I have replaced the torch ConvNext implementation with yours (original Meta implementation + sparse convolutions) to enable the usage of SparK pretrained ConvNext models (weights are not compatible). I noticed a 3-10% worse performance on the downstream task when I initialized your ConvNext implementation with ImageNet (not SparK SSL pretrained) in comparison with the torch original ImageNet initialized ConvNext implementation.

@keyu-tian do you have any idea why your convnext implementation performs much worse out of the box?

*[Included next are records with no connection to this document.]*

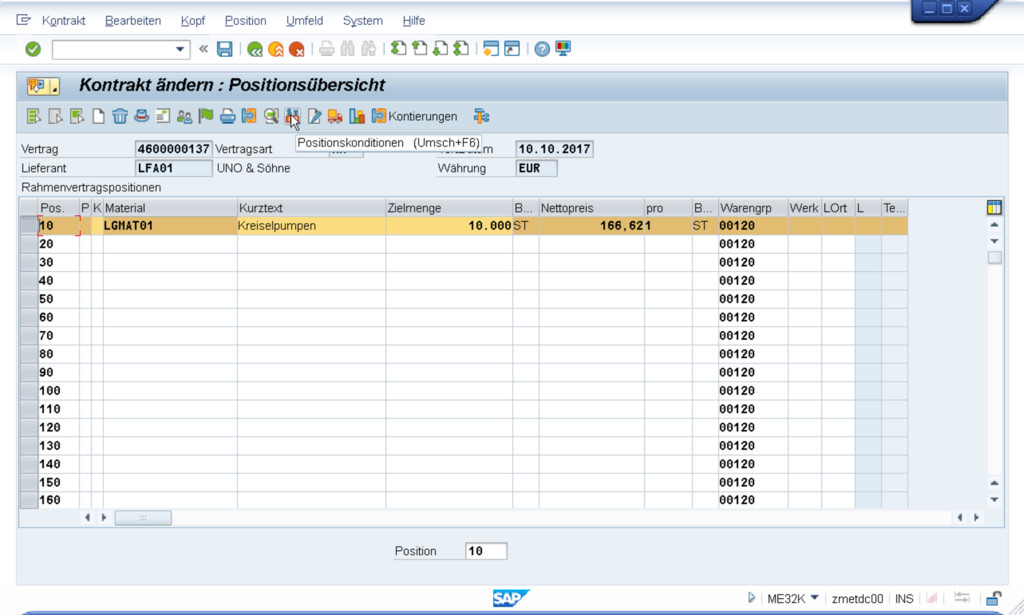This screenshot has height=615, width=1024.
Task: Click the green Back arrow icon
Action: click(255, 49)
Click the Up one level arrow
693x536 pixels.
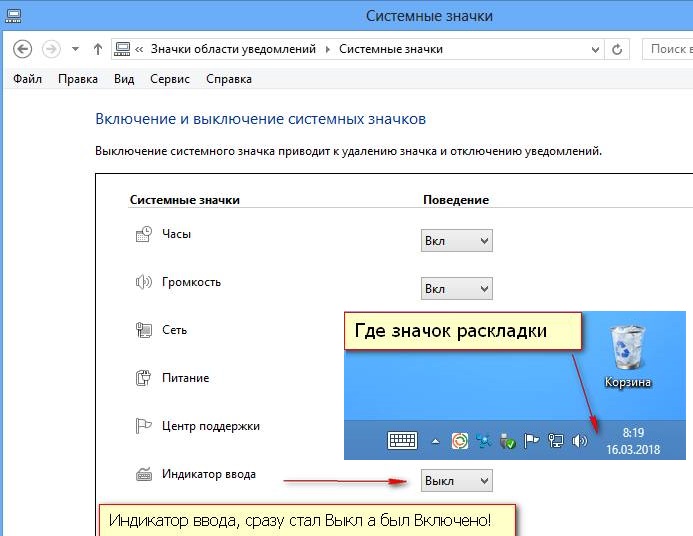tap(97, 49)
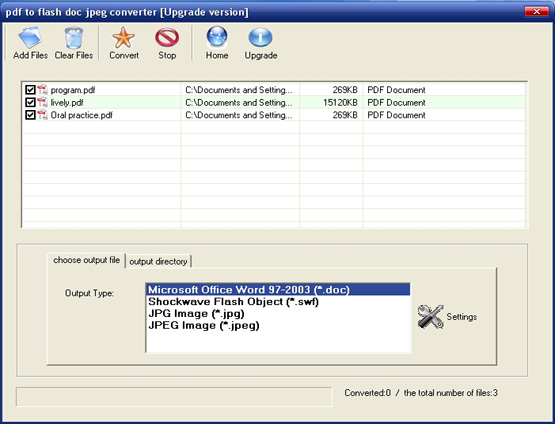
Task: Uncheck the Oral practice.pdf checkbox
Action: 30,115
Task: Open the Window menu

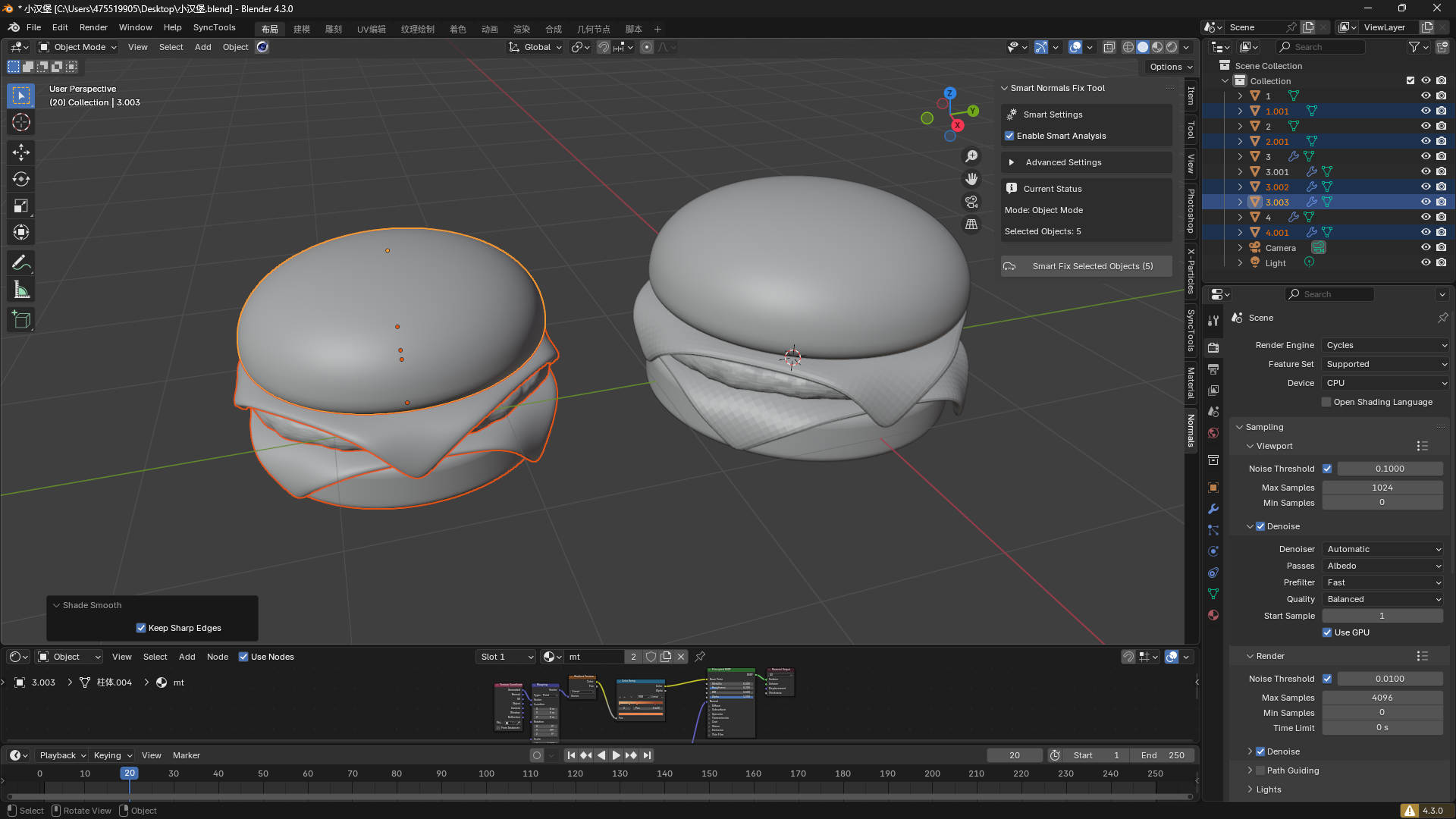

ds2268 commented 6 months ago

The only difference that I see between the implementation:

Is the LayerNorm which is implemented differently in Torch and uses learned weights and biases. The official implementation uses channel_first implementation, where weights and biases are not learned, in comparison with torch implementation which by default uses the channel_last implementation with learned w and b - elementwise_affine=True.

I don't know if this makes the difference, but also randomly initialized torch and official implementations perform differently, so the pre-trained ImageNet weights are not a problem.

keyu-tian commented 6 months ago

@ds2268 There is no elementwise_affine in the official implementation, but the weights and biases are still hardcoded to be learnable (they are both nn. parameters). And the reason for using a channel-first LN is that this avoids a reshape operation, but the computation results should be the same.

Have you used sparse conv during training? I mean, it should only be used in the SSL phase.

ds2268 commented 6 months ago

Torch implementation uses stochastic depth (drop_path in the official implementation):

https://github.com/pytorch/vision/blob/main/torchvision/models/convnext.py#L380

The official implementation defaults to 0 for the drop_path, if you don't specify it. I think that this caused the degradation of the performance.

keyu-tian commented 6 months ago

That explains.